Last week one of Turkey’s oldest newspapers, Cumhuriyet, vowed to continue to protest against Erdoğan’s rule, despite having at least 12 members of staff arrested, including its editor-in-chief.
After the editor, a cartoonist, and several columnists were arrested, Cumhuriyet’s Tuesday edition ran with the headline “We won’t give in” and left two columns blank, in solidarity with the detained staff.
Turkey has 4 times more journalists in jail than Egypt, who had a full-fledged military coup.

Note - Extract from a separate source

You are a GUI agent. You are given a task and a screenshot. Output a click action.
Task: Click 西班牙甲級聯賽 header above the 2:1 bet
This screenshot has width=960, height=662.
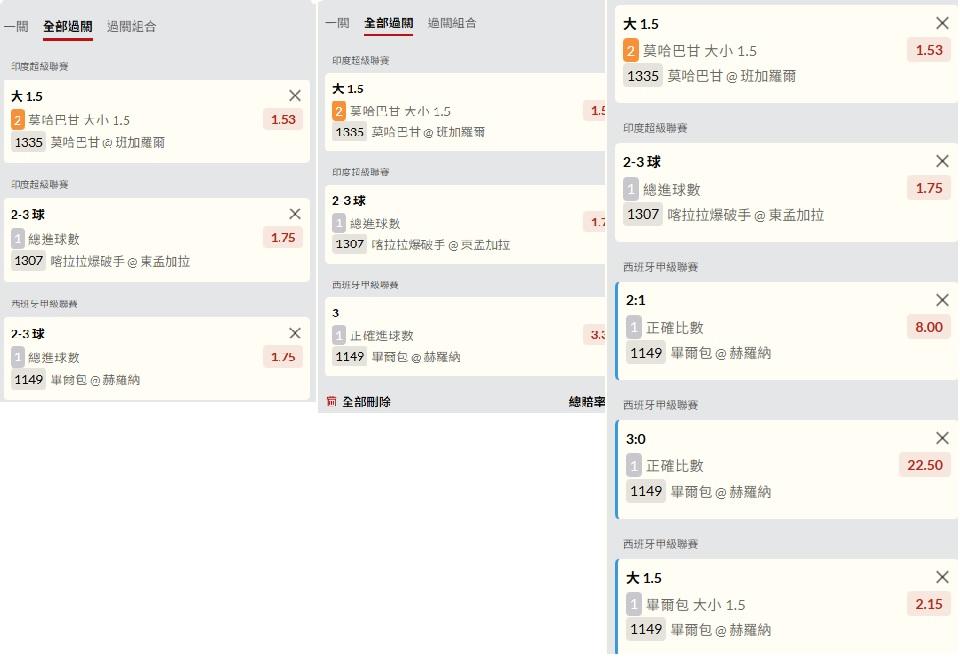tap(660, 267)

— Mahir Zeynalov (@MahirZeynalov) November 2, 2016
Below are the specific numbers on censorship in Turkey:
- 110,000 total number of people fired
- 24 mayors arrested in the southeast Kurdish region of Turkey
- 24,000 teachers and Interior Ministry employees fired
- 163 admirals and generals fired
- 2,700 judges fired
- 1,577 university deans forced to resign
- 170 media outlets shut down
Ironically, Turkey’s Prime Minister Binali Yildirim said the government will “protect press freedom until the end”. Yildirim said Turkey will not give in to threats and argued that the issue of media freedom is being used by the EU to try to limit Turkey’s steps in combating terror.
The Turkish government has long been notorious for Internet censorship, all the while citizens have been learning ways to get around it. This latest push seems to be targeted at that, too.
Erdogan destroyed all institutional mechanisms that would put him under check. He turned modern, prosperous Turkey into a reactionary nation
— Mahir Zeynalov (@MahirZeynalov) November 1, 2016
Other countries like Gabon and India are experiencing similar government-backed censorship and Internet blackouts.